- **Challenge**
Reproduce the records word for word, starting at the first line and ending at the line that contains "coord(412,376)".

'''

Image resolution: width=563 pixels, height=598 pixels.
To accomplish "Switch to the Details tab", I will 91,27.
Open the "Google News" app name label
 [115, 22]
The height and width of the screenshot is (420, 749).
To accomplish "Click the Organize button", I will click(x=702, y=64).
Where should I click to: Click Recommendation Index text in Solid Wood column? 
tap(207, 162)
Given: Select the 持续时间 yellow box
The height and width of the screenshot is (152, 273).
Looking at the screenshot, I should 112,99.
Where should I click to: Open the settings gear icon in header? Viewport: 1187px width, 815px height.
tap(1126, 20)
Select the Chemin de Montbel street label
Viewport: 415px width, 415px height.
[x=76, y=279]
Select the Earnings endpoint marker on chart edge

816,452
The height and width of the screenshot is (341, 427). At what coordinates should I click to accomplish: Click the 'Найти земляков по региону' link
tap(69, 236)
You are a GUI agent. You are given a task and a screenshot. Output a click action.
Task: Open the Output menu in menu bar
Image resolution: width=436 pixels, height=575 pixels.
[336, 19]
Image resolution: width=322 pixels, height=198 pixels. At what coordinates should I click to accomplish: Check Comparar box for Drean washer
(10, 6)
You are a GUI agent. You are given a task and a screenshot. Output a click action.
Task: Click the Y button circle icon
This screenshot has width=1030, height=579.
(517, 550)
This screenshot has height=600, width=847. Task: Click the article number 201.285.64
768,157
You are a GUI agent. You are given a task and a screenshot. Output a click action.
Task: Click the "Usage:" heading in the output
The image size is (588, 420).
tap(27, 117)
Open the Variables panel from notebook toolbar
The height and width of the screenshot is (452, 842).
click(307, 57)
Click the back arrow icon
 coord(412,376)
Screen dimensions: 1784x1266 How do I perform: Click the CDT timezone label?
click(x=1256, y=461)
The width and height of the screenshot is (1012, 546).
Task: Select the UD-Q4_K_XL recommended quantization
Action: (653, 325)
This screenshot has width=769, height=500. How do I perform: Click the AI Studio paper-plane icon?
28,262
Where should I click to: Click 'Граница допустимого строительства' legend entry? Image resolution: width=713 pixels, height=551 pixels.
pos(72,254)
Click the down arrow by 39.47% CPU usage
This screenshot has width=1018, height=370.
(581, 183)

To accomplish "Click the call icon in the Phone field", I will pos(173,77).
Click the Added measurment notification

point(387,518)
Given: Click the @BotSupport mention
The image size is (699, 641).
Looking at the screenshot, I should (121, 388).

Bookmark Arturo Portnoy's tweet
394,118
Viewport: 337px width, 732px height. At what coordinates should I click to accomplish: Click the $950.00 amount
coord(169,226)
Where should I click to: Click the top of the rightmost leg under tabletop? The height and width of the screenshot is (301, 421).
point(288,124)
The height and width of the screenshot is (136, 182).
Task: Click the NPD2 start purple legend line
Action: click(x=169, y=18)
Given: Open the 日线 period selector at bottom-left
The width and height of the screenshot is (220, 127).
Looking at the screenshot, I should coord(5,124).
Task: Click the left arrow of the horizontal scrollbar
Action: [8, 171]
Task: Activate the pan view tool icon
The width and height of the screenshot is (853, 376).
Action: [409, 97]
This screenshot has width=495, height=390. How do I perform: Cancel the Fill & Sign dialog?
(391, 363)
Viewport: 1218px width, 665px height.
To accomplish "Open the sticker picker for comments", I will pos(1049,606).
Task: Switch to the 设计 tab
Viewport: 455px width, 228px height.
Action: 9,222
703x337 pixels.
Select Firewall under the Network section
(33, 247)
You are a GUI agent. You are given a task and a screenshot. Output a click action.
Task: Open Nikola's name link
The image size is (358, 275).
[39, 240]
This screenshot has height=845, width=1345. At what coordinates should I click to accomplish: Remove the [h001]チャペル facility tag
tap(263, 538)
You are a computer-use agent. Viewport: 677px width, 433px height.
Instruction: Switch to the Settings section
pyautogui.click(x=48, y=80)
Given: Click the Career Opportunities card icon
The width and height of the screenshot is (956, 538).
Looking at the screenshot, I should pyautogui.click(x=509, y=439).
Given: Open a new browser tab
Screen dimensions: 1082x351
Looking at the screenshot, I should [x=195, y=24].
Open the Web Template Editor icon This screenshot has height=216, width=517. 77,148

'''

- **Finished answer**
Image resolution: width=563 pixels, height=598 pixels.
To accomplish "Switch to the Details tab", I will 91,27.
Open the "Google News" app name label
 [115, 22]
The height and width of the screenshot is (420, 749).
To accomplish "Click the Organize button", I will click(x=702, y=64).
Where should I click to: Click Recommendation Index text in Solid Wood column? 
tap(207, 162)
Given: Select the 持续时间 yellow box
The height and width of the screenshot is (152, 273).
Looking at the screenshot, I should 112,99.
Where should I click to: Open the settings gear icon in header? Viewport: 1187px width, 815px height.
tap(1126, 20)
Select the Chemin de Montbel street label
Viewport: 415px width, 415px height.
[x=76, y=279]
Select the Earnings endpoint marker on chart edge

816,452
The height and width of the screenshot is (341, 427). At what coordinates should I click to accomplish: Click the 'Найти земляков по региону' link
tap(69, 236)
You are a GUI agent. You are given a task and a screenshot. Output a click action.
Task: Open the Output menu in menu bar
Image resolution: width=436 pixels, height=575 pixels.
[336, 19]
Image resolution: width=322 pixels, height=198 pixels. At what coordinates should I click to accomplish: Check Comparar box for Drean washer
(10, 6)
You are a GUI agent. You are given a task and a screenshot. Output a click action.
Task: Click the Y button circle icon
This screenshot has width=1030, height=579.
(517, 550)
This screenshot has height=600, width=847. Task: Click the article number 201.285.64
768,157
You are a GUI agent. You are given a task and a screenshot. Output a click action.
Task: Click the "Usage:" heading in the output
The image size is (588, 420).
tap(27, 117)
Open the Variables panel from notebook toolbar
The height and width of the screenshot is (452, 842).
click(307, 57)
Click the back arrow icon
 coord(412,376)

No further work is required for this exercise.